Second, what's wrong with you, Rickey. You really want a president who is, like, smart and shit?

Noah said...

Hillary had the votes, the corrupt Dem machine handed it to Obama against the will of the voters. The minute it was Obama, John McCain was elected president.

Rickey! You've been PUMA-ed!! Congratulations. I'll go get the champaigne.

r. said...

Hillary in 08, if you really believe those things about Obama - then I don't think you are a dem and didn't plan on voting dem anyway. I mean, why else would spout the same weak Republican talking points in an effort to bolster support for the loser of the Democratic contest. Infact, I bet you are a Republican cowering cheaply behind the login of "Hillary in '08" if not...then read on....she lost, she failed to do the math, failed to have an active strategy for winning, and failed to inspire people in the right states, and failed to get the necessary electoral votes needed to secure the nomination. Yes, I said it, she lost - now get over it.

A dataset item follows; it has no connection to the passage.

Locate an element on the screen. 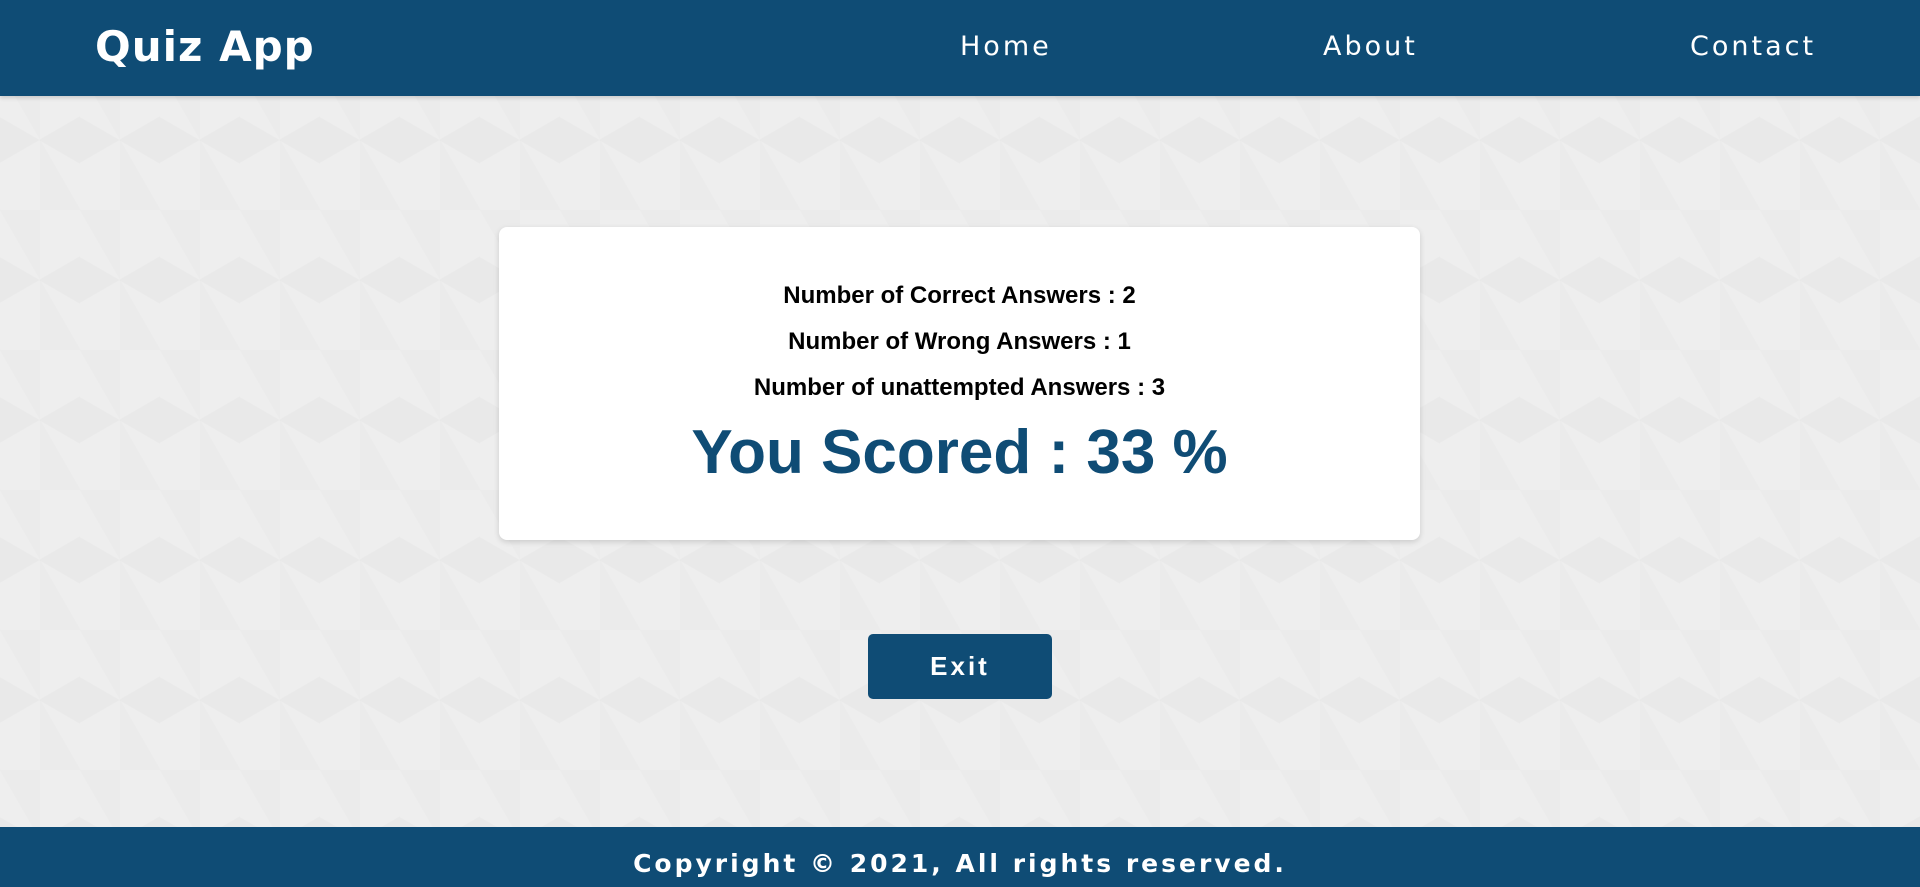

Write in Fuck Off Hillary 08, Vote Obama.

Rickey said...

Zounds, a PUMA sighting on RwR? Rickey is so excited!

Actually, whoever wrote that is clearly a McCain supporter. They're trying too hard with the reference to the reference to "that old bastard McCain." Way to tip your hand kiddo, everyone knows that the preferred nomenclature amongst McCain detractors is "old balls McCain."

steves said...

Rickey’s still voting for the guy who wrote for the Harvard Law Review, thank you very much.

And has all that executive experience...oh wait, he doesn't, but law review does prepare you well for...ummm...doing legal research. In the interest of full disclosure, I was not on law review. I had a full time job and wasn't really interested.

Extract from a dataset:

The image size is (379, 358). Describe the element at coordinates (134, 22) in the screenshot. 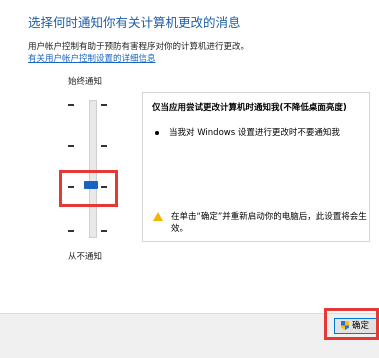

I see `page-title: 选择何时通知你有关计算机更改的消息` at that location.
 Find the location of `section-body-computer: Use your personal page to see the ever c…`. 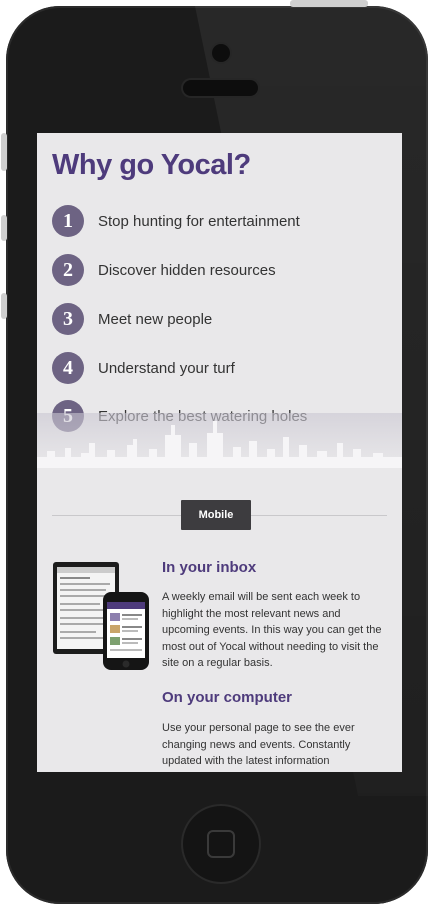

You could also vote for the guy whose VP flunked a class in law school because of plagiarism. Integrity, catch it!

Anonymous said...

How bout we vote for a guy that completely ruined several companies, was arrested for drunk driving, cocaine possession & disorderly conduct, lost millions of dollars of other peoples money and ditched his National Guard service and make a deserter the Commander in Chief of the very Army he didn't have the balls to show up and serve for? All these sound like great character traits!!

Whoops, too late. Bush is already president.

steves said...

Well, crap...I am going to write in Cthulu.

Meg said...

Is Pat Paulson still alive? Just wondering....

Ed in Westchester said...

And what "executive experience" does McCain have?

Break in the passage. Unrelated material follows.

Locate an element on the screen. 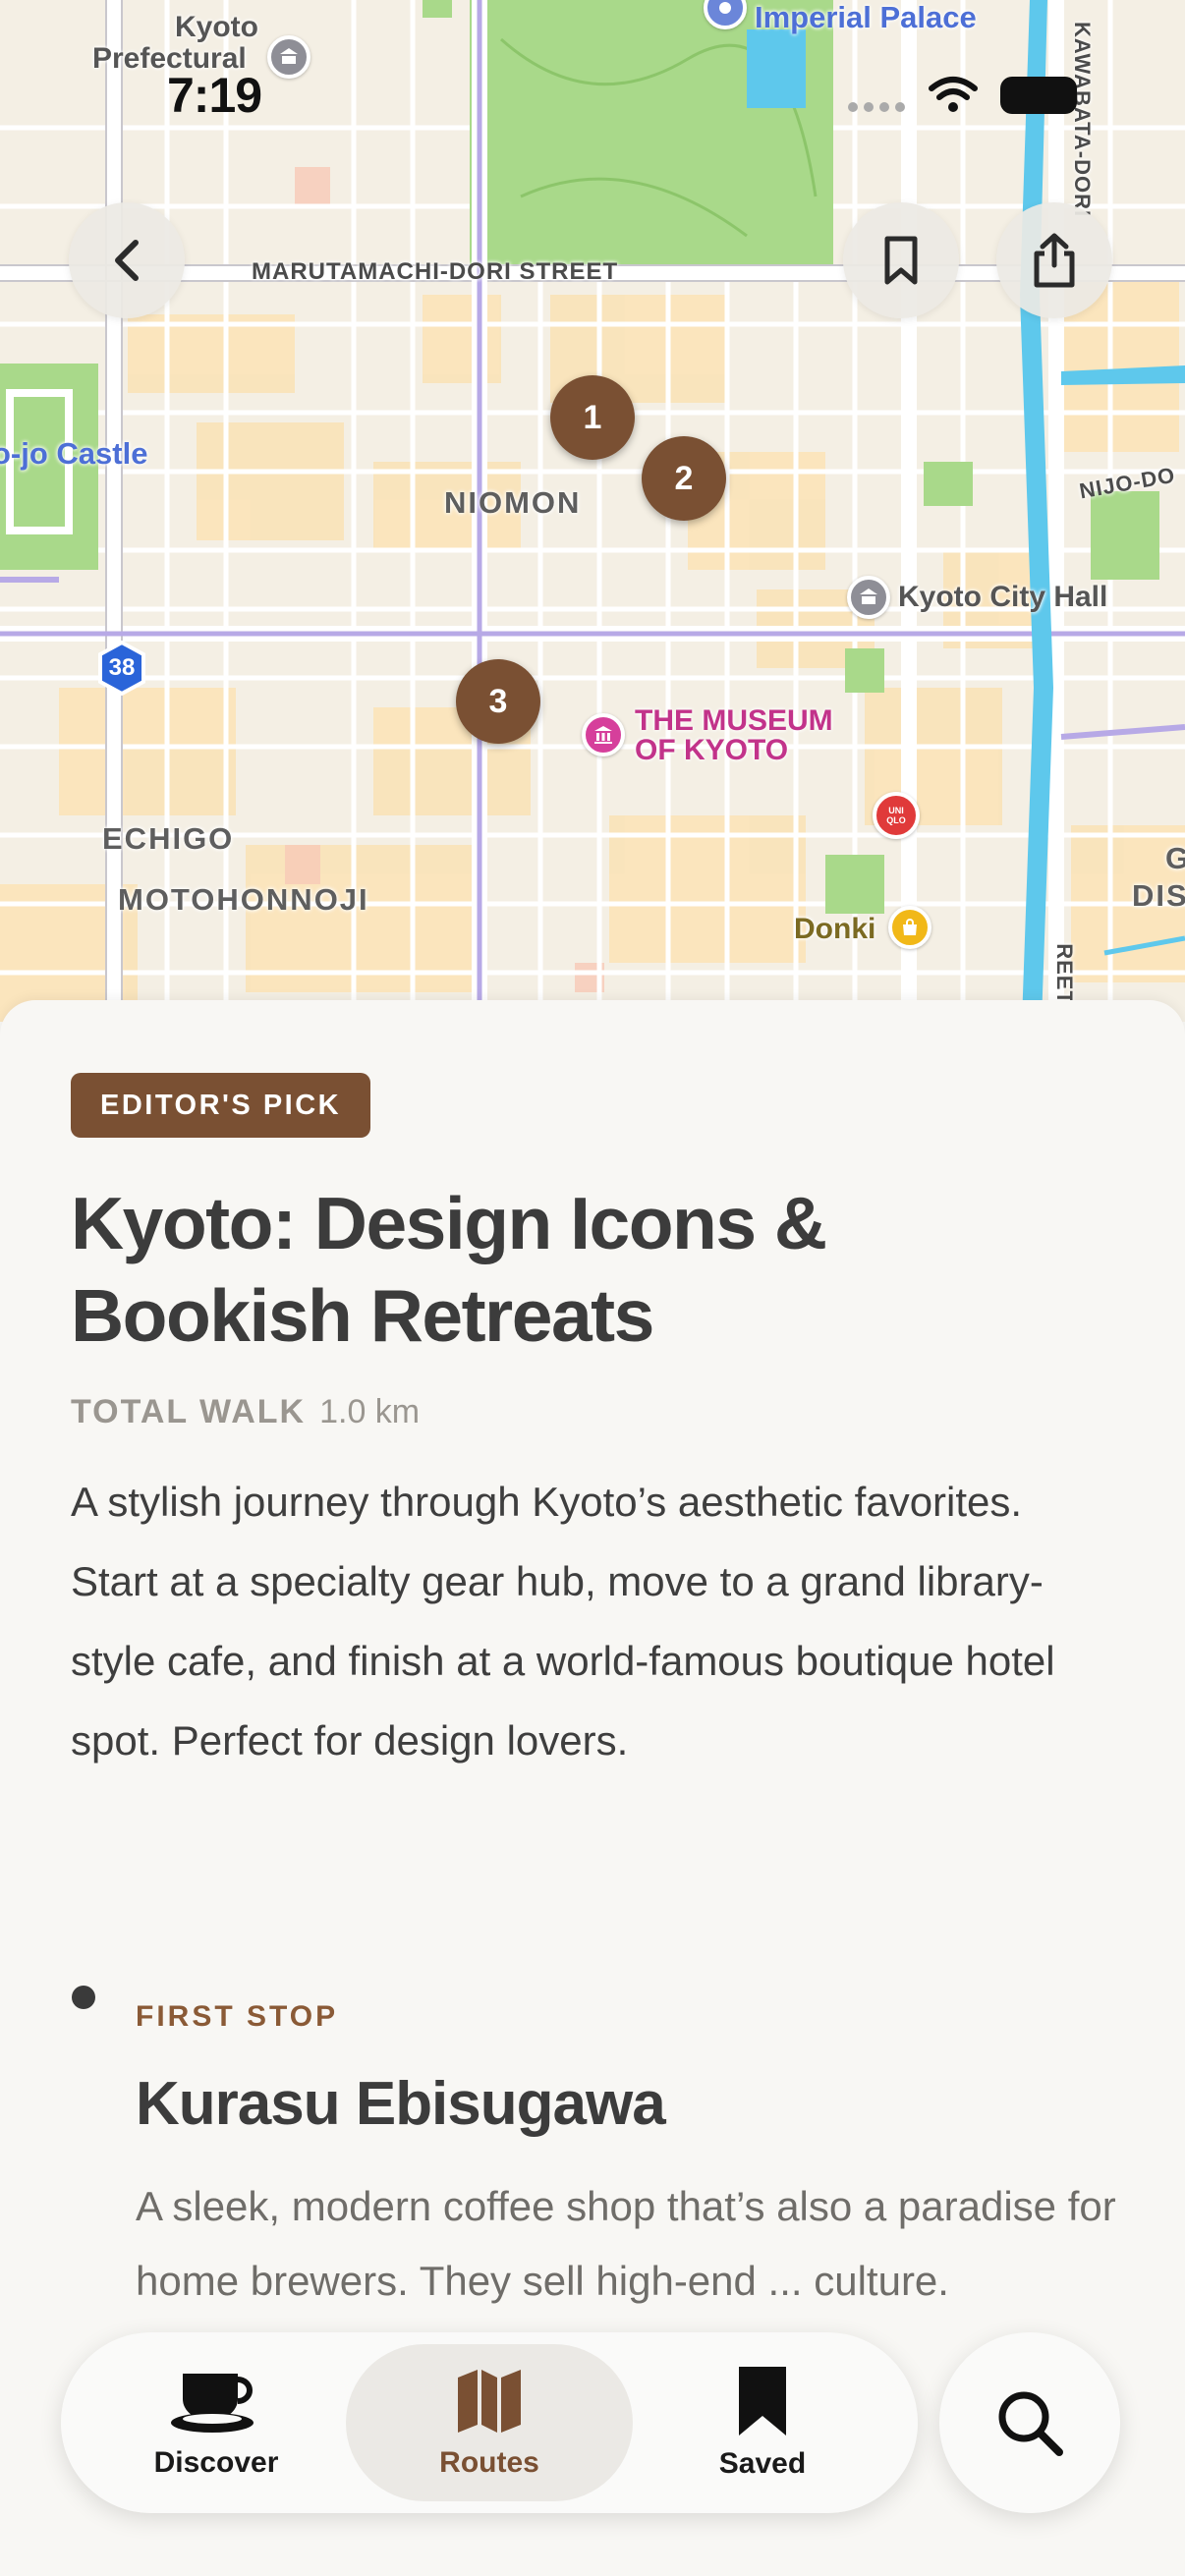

It's funny how Rudy the Ghoul was playing up that Palin has more executive experience thatn Obama and Biden since she was a Gov. When was McCain a Gov? Or Mayor?

Oh and Rudy, nice job on the "maybe they believe in religion" in Palin's town quote during your speech. If so, then why is her daughter pregnant? Isn't sex before marriage bad? And I also took that as a swipe at your "beloved" NYC.

As for the pic of Lower Manhattan behind him last night, sickening.

Anonymous said...

I was hooked on Gustav right along with Rickey.

After this week, I expect the GOP campaign ads are going to be really nasty and with a whole lot more lies and distortions than they are already using.

I am mesmerized by the ability of the repubs to demonstrate the hypocrisy of defending the knocked up Alaskan trollop on the heels of demonizing urban pregnant teens.